其三,保障數字人權。一是自動化的不平等,信息鴻溝、算法黑箱、算法歧視等問題越來越突出。二是誘導推送的政治操控。在美國總統大選中,臉書、推特等平臺公司通過抓取、分析大量用戶信息,進行數據畫像和個性化推送,從而操縱選民的意識和行為,英國的脫歐同樣如此,這就侵蝕了公民的自主性和自由民主權利,帶來新型的人權威脅。三是算法決策的勞動操控。算法日漸成為數字社會秩序的構建力量,但它并不是工業機器那種“無意識”替代和控制,而是“有意識”的計算化操控,對“外賣騎手”的勞動計算和控制就是典型一例。四是國家層面開始關注“數字人權”,制定出臺了很多保護政策和規范。

二、塑造數字治理新范式

網絡化、數字化、智能化的交融發展與深度變革,催生了數字治理新模式。主要表現在:

其一,共建共享共治屬性。首先,數字社會的基礎是數據信息的流通、控制與分享,同時加強相應權利保護,這是數字治理的基本準則。其次,代碼成為一種新“法律”,是共建共享共治的根本動力,展現了新型自生自發秩序。再次,各種新業態、新模式和平臺治理中的民間治理規則,倒逼監管部門將其納入國家立法之中,促進了國家與社會力量的秩序共建。

其二,三元結構平衡機制。平臺擁有制定平臺規則的準立法權、管理平臺的準行政權、解決平臺糾紛的準司法權,既是裁判員又是運動員。它既是社會的power,又是社會的right。這就形成了數字政府、平臺經營者、數字公民(用戶)之間三元平衡的數字治理框架和運行機制。

其三,交互回應型規制。各類平臺規則、代碼等技術規則以及行業規則的規制,重在針對數字經濟發展的紛繁業態和個性化要求,轉向場景化的專項定制,回應性的彈性框架、自主性的多元規約等,來實現類型化、精細化、多元化規則的數字治理。

其四,智慧司法可視。其關鍵是要進行數字化的機制再造和制度重塑,如司法平臺化與分工制約機制改革、司法區塊鏈與訴訟證據制度改革、算法決策與審判監督制度改革等,進而打破物理時空限制,促進司法陽光透明、技術規范、智慧可視。

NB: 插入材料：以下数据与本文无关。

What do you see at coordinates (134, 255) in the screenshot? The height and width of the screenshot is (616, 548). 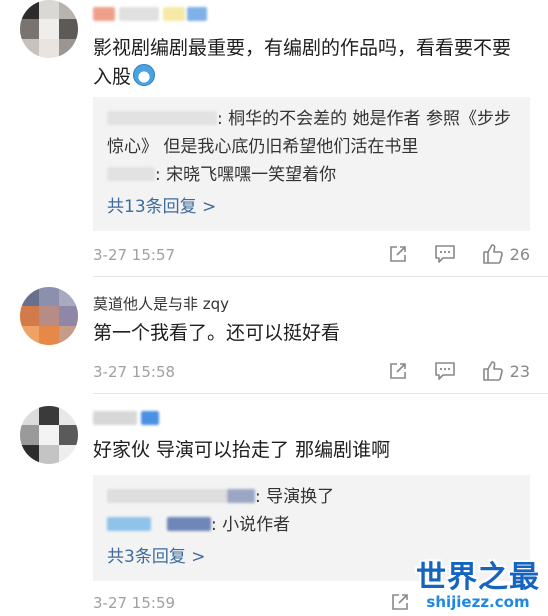 I see `timestamp: 3-27 15:57` at bounding box center [134, 255].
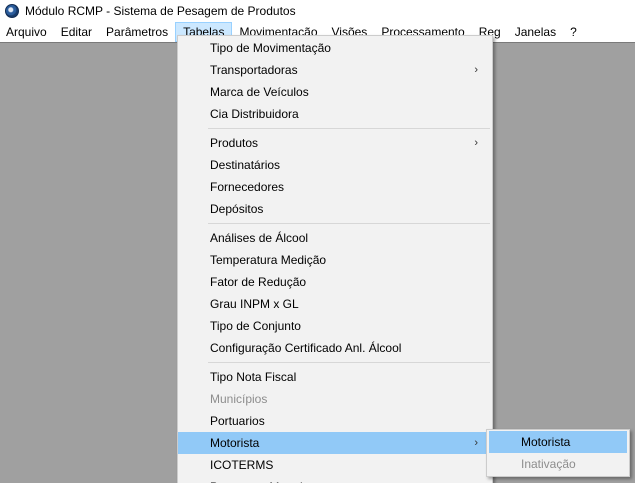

其五,呈現數字正義。即在國家/平臺/社會的復雜框架中,法律通過數據、信息這一“中介”來分配社會資源、解決社會糾紛、傳遞社會價值,因此信息是權力的中心。此時法律所呈現的不僅是分配正義,而更多地加持了基于分享/控制的數字正義。

其六,堅持以人為本。一是應客觀認識到任何技術應用都是有價值偏好的,需要確立并完善“以人為本”的行業規范和職業倫理。二是不宜把人類的行為及其結果進行過于量化的分析設計,避免數據崇拜和“唯科學主義”的職業傾向。三是在行業規范和職業倫理中,植入法治理念和人權精神,秉持數據正義準則、塑造數據正義觀和保障“數字人權”。

三、構建“數字主權”新形態

網絡空間中的民粹主義,數據黑灰產,犯罪活動等,打破了網絡自由主義的夢想,各國的國家權力也紛紛介入其中,而且越來越演變成大國競爭的政策工具,實施長臂管轄策略。美國就通過“云法”明確規定美執法機構可直接獲取境外數據,同時,應外國政府請求向其提供美國公司控制的非美國人數據,這無疑是規避所在國管轄的“治外法權”。

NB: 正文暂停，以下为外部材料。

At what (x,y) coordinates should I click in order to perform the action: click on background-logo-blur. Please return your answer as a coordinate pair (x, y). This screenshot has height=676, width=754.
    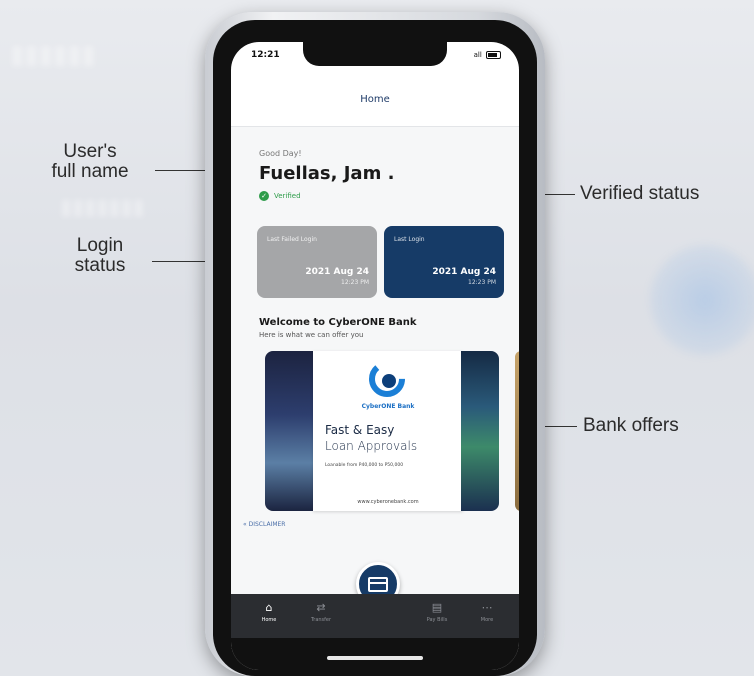
    Looking at the image, I should click on (702, 300).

對我國而言,立法也并未從物理“范圍”或“地域上”來對網絡空間主權進行界定,而是從行為上來規制,展現著數字法治理念下的體系化邏輯,構建了新時代的“數字主權”。一是對網絡空間主權進行價值設定,體現了分享與控制的數字法治價值觀。二是確定了網絡空間主權邊界,即在屬地原則之外確立了效果原則,只要對我國產生社會后果,就納入法律管轄,從而超越了物理邊界來向域外主張網絡空間主權的疆域。三是確立網絡空間主權的規制方式,除國家安全法是關系法外,網絡安全法、數據安全法都是行為法,構建了相應的規制方式。當然,還需要阻斷外國“長臂管轄”“規避管制”的不當適用,增強網絡空間主權的適用效力,并積極參與國際規則和制定??傊?,確立“數字主權”是一種時代要求,也是數字法治的重要發展面向。